YOUR GOAL
Whenever the word "preventivo" turns up in a line below, that line should be copied.
+ + + +
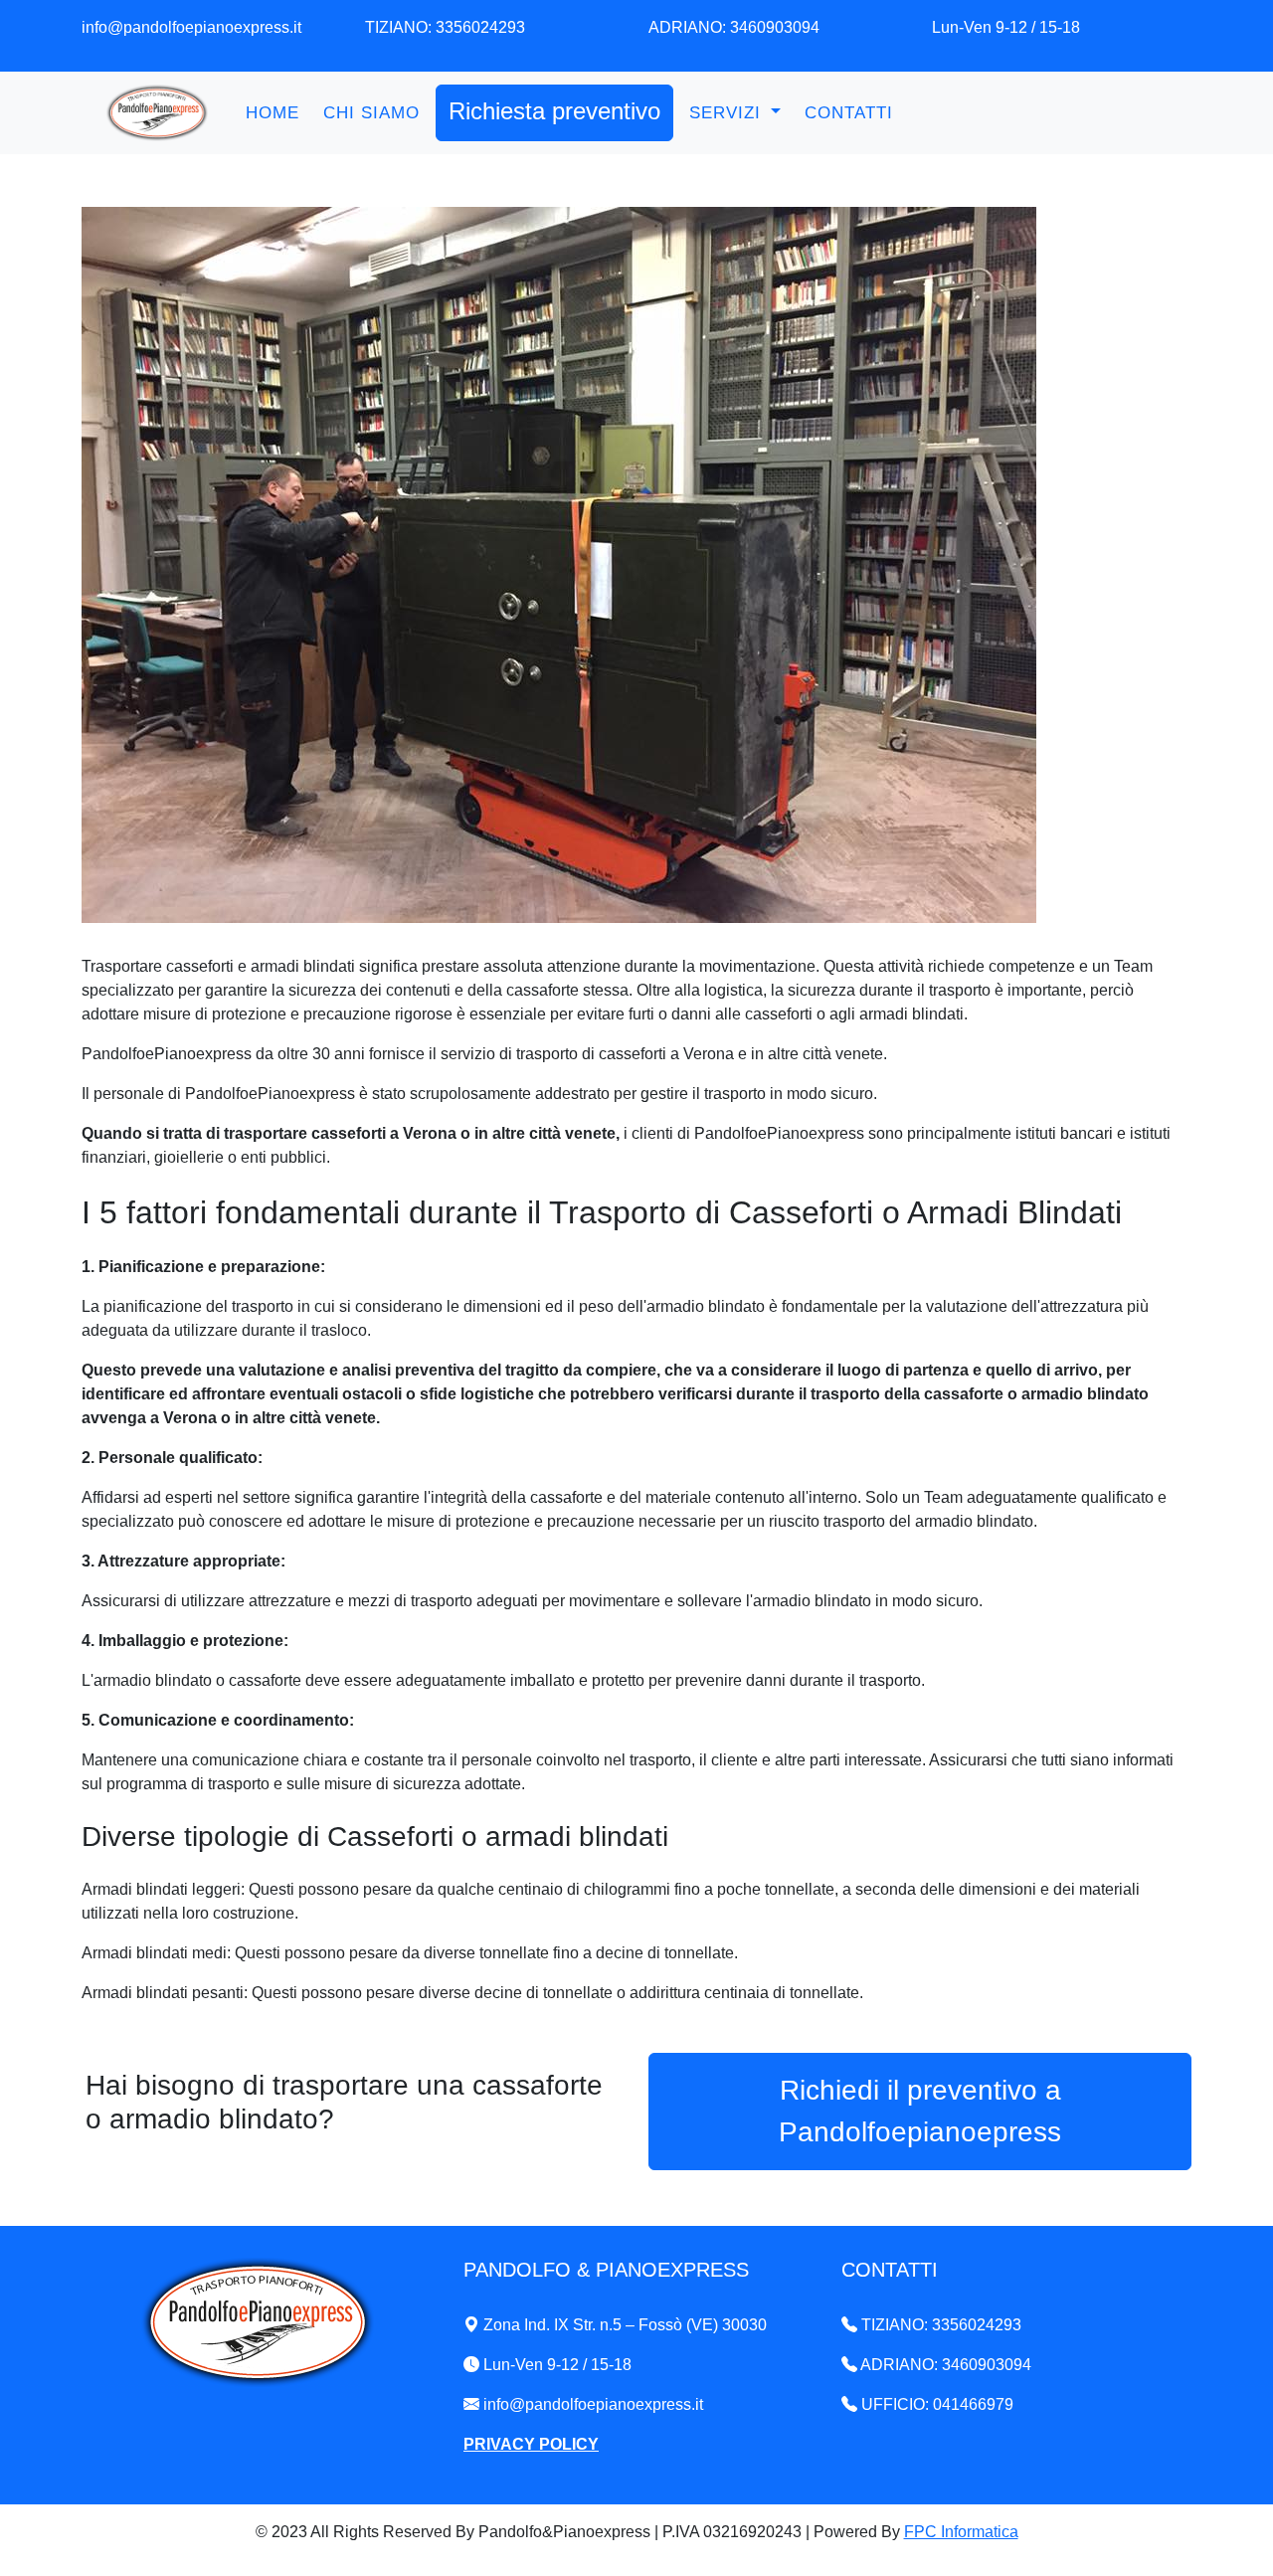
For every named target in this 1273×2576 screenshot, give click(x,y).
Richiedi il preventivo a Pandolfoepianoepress (920, 2111)
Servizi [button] (728, 112)
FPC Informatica (961, 2531)
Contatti (849, 112)
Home (272, 112)
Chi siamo (371, 112)
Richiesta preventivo (554, 110)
+ + + +
SOLVED PROBLEM
Richiedi il preventivo a Pandolfoepianoepress (920, 2111)
Richiesta preventivo (554, 110)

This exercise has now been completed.